Pesquisa revela pessimismo recorde com a economia mundial em 2020


Mundo em chamas: Ameaça de guerra, protecionismo e aquecimento global freiam expectativas dos agentes econômicos (Foto: Cruz Vermelha Australiana)

Pesquisa global realizada com 1.581 diretores executivos de 83 países mostra pessimismo recorde com a economia em 2020. O levantamento, realizado pela consultoria PwC e apresentado durante a abertura do Fórum Econômico Mundial na última segunda-feira (20), revela que 53% dos entrevistados apostam em um declínio do crescimento mundial no ano que vem. Aqueles que apostam em uma aceleração do crescimento caíram de 57%, no ano passado, para 22% atualmente. É o pior índice registrado desde 2012, quando a pergunta foi incluída no relatório, e contrasta com o otimismo registrado dois anos antes, quando apenas 5% dos presidentes-executivos acreditavam em uma retração. Os motivos para o pessimismo, segundo a consultoria, são as incertezas com o crescimento da economia mundial, os conflitos comerciais entre os países e o excesso de regulamentação – queixa recorrente dos empresários.


Dentre as razões para as incertezas, os empresários apontam o agravamento do aquecimento global e das tensões geopolíticas, como a ameaça de guerra entre os Estados Unidos e o Irã, depois que o presidente norte-americano, Donald Trump, ordenou ataque que matou o general iraniano Qassem Soleimani, no início do ano. O diretor técnico do Dieese, Clemente Ganz Lúcio, destaca que o momento atual é de reversão da tendência de liberalização do comércio mundial, que foi a marca da globalização nas últimas décadas. Agora, muitos países têm adotado medidas para proteger os seus mercados internos, o que deve resultar num menor crescimento global, afetando também o crescimento da economia brasileira.
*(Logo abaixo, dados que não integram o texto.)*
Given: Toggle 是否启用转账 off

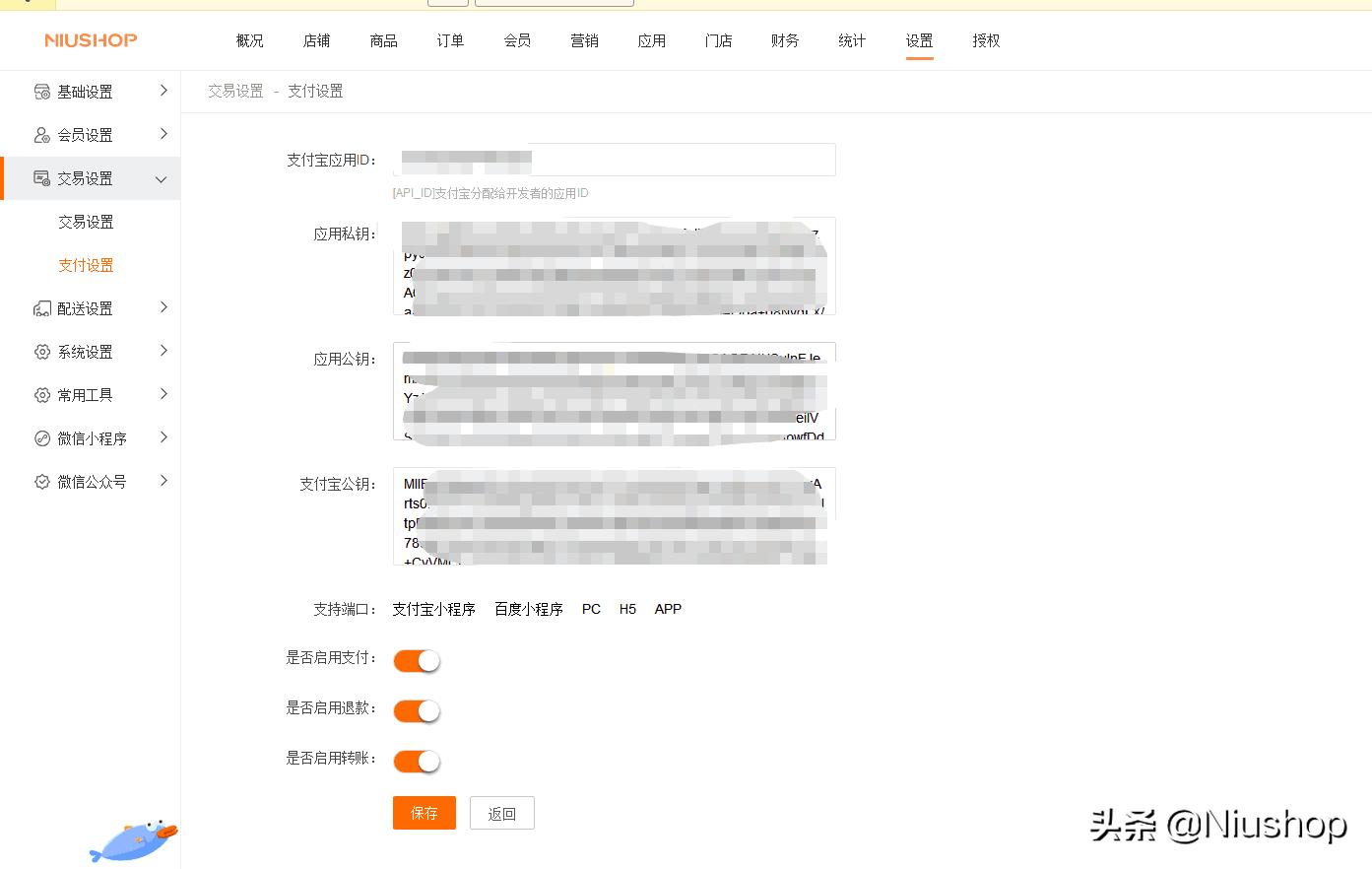Looking at the screenshot, I should [x=416, y=761].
A crise ambiental também tem forçado mudança na concepção dos negócios no mundo. O economista alemão Klaus Schwab, idealizador do Fórum Econômico Mundial, defendeu a transição para um modelo de “capitalismo das partes interessadas”, em oposição ao “capitalismo dos acionistas”, que vigorou nos últimos anos. “Esses empresários começam a se posicionar no sentido de que as empresas têm que ter outro posicionamento em relação aos seus objetivos, que devem ser os interesses da sociedade, a questão social, a questão ambiental. O problema da pobreza e da miséria precisam ser considerados como elementos centrais da estratégia do desenvolvimento produtivo, e a questão ambiental ganha cada vez mais prioridade”, comentou Clemente, em entrevista ao jornalista Glauco Faria, para o Jornal Brasil Atual, nesta quarta-feira (22).